§ **EXERCISE TASK**: Lay out the lines of these rows as a JSON list of strings, one string per line, skipping blank lines. Leave the pictures out.

§ **Rows of pointing data**:

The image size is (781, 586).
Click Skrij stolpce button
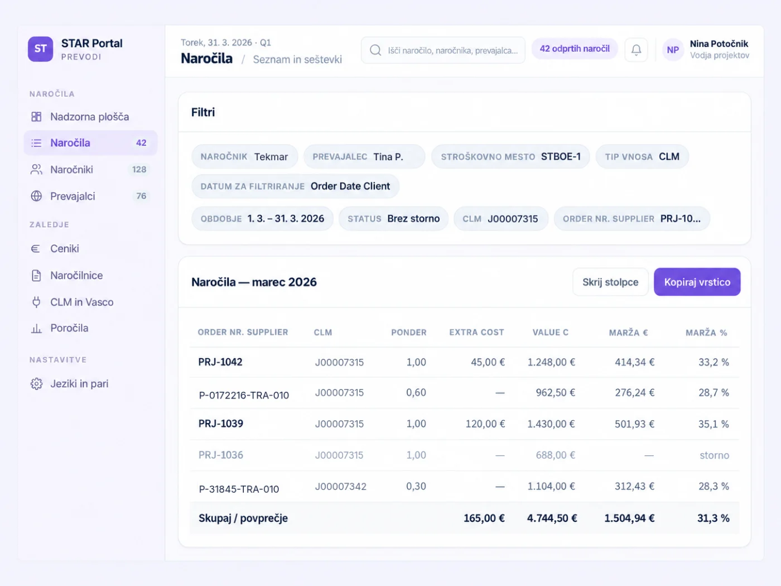(610, 282)
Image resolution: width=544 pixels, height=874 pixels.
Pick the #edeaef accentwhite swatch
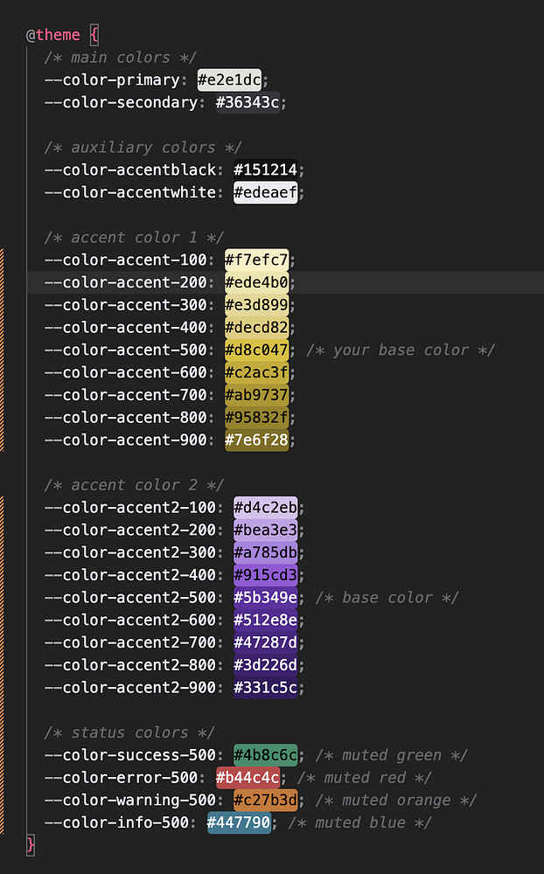coord(266,192)
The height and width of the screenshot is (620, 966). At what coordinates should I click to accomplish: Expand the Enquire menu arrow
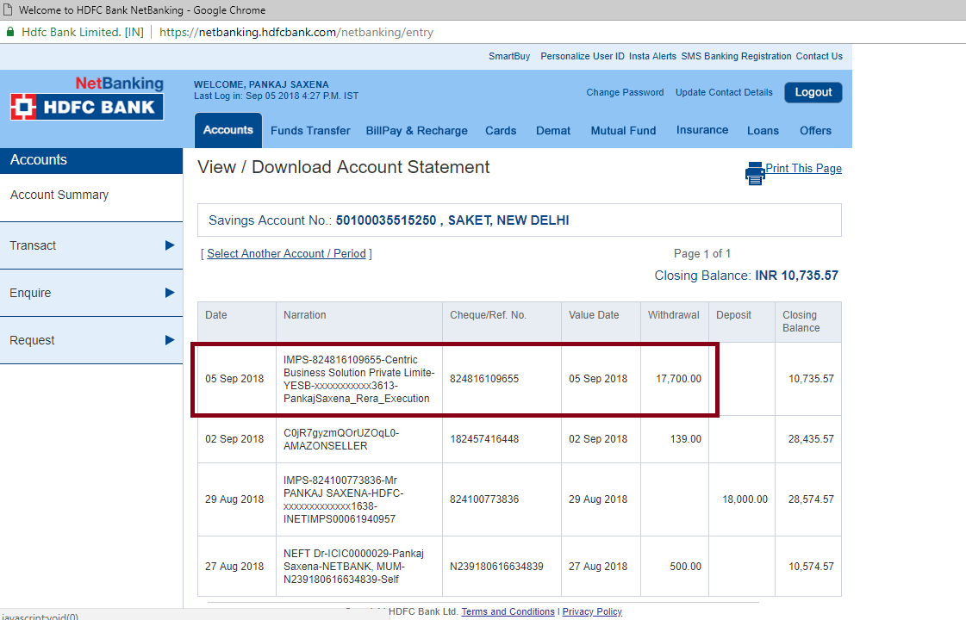coord(170,293)
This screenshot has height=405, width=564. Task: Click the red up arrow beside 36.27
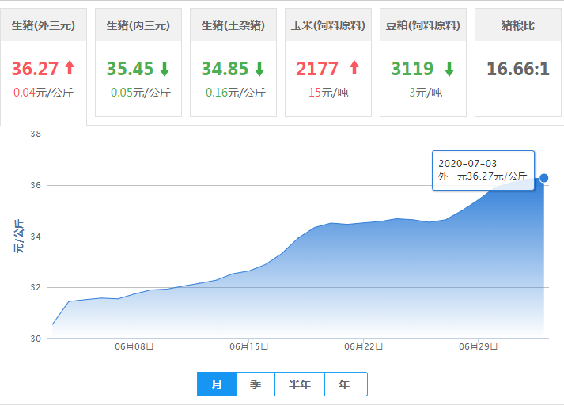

§ **SOLUTION**:
[
  "The image size is (781, 586).",
  "Click Skrij stolpce button",
  "(610, 282)",
  "Image resolution: width=544 pixels, height=874 pixels.",
  "Pick the #edeaef accentwhite swatch",
  "coord(266,192)",
  "The height and width of the screenshot is (620, 966). At what coordinates should I click to accomplish: Expand the Enquire menu arrow",
  "coord(170,293)",
  "This screenshot has height=405, width=564. Task: Click the red up arrow beside 36.27"
]